I. History II. Physical Exam III. Laboratory Data IV. Differential Diagnosis
V. Pathophysiology VI. Prognosis/Clinical Course VII. Teaching Points VIII. Bibliography

VII. TEACHING POINTS

  1. Several disease processes can result in lymphadenopathy. Infectious etiologies should be excluded first (e.g., by Monospot and PPD tests to rule out EBV mononucleosis and tuberculosis respectively). A detailed history and physical examination is essential.
  2. Signs and symptoms of Non-Hodgkin’s Lymphoma (NHL) can be non-specific and are usually of little help in obtaining a diagnosis. Constitutional symptoms may include fever, night sweats, and weight loss.
  3. If no infection can be found, the diagnosis of lymphoma should be considered, and the diagnostic procedure of choice is excisional biopsy. Fine needle aspirations are less invasive, but not adequate to examine nodal architecture.
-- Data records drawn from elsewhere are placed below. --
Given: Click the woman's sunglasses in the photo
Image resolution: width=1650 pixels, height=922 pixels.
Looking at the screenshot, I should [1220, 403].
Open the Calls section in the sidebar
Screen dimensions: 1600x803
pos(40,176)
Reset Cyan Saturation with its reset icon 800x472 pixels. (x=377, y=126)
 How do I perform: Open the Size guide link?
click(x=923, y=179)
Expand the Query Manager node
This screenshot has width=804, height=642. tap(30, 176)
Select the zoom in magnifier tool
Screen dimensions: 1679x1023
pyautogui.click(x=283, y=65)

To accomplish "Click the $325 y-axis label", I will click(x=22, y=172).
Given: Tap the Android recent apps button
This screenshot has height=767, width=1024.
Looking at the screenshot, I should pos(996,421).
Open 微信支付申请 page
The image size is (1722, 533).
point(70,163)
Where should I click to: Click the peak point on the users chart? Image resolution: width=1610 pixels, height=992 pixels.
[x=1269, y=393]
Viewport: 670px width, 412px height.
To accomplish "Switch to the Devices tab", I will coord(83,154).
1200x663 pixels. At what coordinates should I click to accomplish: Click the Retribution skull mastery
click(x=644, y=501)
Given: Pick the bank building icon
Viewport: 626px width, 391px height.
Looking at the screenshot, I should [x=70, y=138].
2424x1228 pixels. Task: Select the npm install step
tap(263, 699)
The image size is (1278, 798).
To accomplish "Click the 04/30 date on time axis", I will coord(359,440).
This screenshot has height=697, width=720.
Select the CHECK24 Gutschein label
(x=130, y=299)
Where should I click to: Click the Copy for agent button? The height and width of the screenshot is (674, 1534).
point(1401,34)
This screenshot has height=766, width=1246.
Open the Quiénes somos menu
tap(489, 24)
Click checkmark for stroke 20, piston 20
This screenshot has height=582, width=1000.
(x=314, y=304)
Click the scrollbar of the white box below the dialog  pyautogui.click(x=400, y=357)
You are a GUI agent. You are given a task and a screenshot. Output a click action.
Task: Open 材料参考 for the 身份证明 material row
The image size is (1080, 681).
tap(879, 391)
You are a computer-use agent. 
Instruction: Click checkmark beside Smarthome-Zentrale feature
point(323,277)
  4. The classification of Non-Hodgkin’s Lymphomas has been a challenge for many decades. Basically, lymphoma arises from an accumulation of mutations resulting in transformation of a lymphoid lineage cell. The malignant cells usually maintain many features of the specific stage of lymphoid development from which the clone arose. The most recent classification scheme (WHO or R.E.A.L system) utilizes multiple techniques, including morphology, immunostaining and molecular studies to obtain a specific diagnosis.
  5. Aggressive Non-Hodgkin’s Lymphoma should be treated upon diagnosis with multi-agent chemotherapy, often combined with the anti-CD20 antibody rituximab. Even patients with advanced stage disease can be cured with this approach.
  6. Low-grade NHL is incurable in most cases. Patients with low-grade NHL can be observed without therapy until they develop bulky or symptomatic lymph node or organ involvement.